The numbers indicate the percentage of the 15 observers who reported motion for each of 6 displays. Fewer perceived motion when pictorial cues favored a preexisting amodal representation of the suddenly-appearing figure than when such cues were not present. This was true for the comparison of A to control displays B, C, and D, and also for E compared to control display F.
Figure 6
 
The numbers indicate the percentage of the 15 observers who reported motion for each of 6 displays. Fewer perceived motion when pictorial cues favored a preexisting amodal representation of the suddenly-appearing figure than when such cues were not present. This was true for the comparison of A to control displays B, C, and D, and also for E compared to control display F.
Results and Discussion
The results show that when a suddenly appearing stimulus was already represented amodally, observers are less likely to experience motion. As tabulated in Figure 5, observers were significantly less likely to experience motion when the red flankers were behind the green shape than when they were closer than the green shape. An ANOVA with subject, depth of the red flankers, display variant, and speed of the alternation as factors indicates that the depth of the flankers has a significant effect, F(1,14)=28.7, p<.0001, whereas none of the interactions is significant. There is also a main effect of display variant, with subjects significantly less likely to experience line motion in variant B, F (1,14)=5.7, p=.031. This was expected. The irregular contour of variant B was designed to make the stimulus more amenable to interpretation as green occluding the red. Specifically, in B it is easier to perceive the intersection of the red and green shapes as being intrinsic to the green shape rather than caused by the red occluding the green. A pilot experiment had prompted concern that observers would interpret variant A as the red shape occluding the green even when the stereo disparity specified otherwise, due to the strength of the T-junction as an occlusion cue. Display B was devised to counter this possible tendency towards a ceiling effect. 
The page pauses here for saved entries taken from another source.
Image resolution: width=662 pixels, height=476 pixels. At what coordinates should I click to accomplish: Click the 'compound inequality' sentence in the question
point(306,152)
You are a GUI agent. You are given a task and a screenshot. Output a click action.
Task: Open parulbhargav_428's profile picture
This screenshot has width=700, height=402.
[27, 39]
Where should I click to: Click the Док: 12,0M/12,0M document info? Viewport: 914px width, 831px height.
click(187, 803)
Presentation rate was also varied in case any particular speed significantly favored one interpretation, but no significant effect obtained. Overall, we have a clear result indicating that amodal completion can determine whether morphing motion is perceived. The sudden appearance of a figure that was already represented, albeit previously invisible, was not experienced as motion. 
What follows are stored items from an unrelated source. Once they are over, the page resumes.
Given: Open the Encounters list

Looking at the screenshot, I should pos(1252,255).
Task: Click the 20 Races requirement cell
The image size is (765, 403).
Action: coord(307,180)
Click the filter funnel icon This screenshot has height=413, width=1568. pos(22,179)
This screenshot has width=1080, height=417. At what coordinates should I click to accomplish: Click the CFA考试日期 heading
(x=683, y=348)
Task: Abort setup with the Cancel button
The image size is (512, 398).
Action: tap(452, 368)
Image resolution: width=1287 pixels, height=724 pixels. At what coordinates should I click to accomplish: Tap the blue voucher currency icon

There were two purposes of including the displays of Figure 6 in the experiment. First, to determine whether displays even without stereo disparity could nonetheless change from morphing motion to disocclusion on the basis of a viable occlusion interpretation. A second question was whether sudden onsets could be interpreted as disocclusion even without an amodal representation prompted by the static display. This possibility arose because in the displays of Figure 6A and Figure 6E, the individual frames were not sufficient to induce the perception of occlusion. 
The first frame of 6A is typically perceived as a red rectangle adjacent to a green rectangle, and in 6E the blue rectangle is perceived as flanked by a coplanar reddish shape and orange shape. However, the second frame of these displays suggests that, in the case of 6A, the red shape was but the visible portion of a larger bar, and in the case of 6E, that the orange and reddish shapes were in fact part of one shape behind a blue rectangle. This constitutes a dynamic cue to occlusion, as it requires the comparison of two frames. The question was whether this dynamic occlusion cue will reduce, compared to control displays, the perception of morphing motion of the red rectangle in 6A and of the orange/red shapes in 6E. 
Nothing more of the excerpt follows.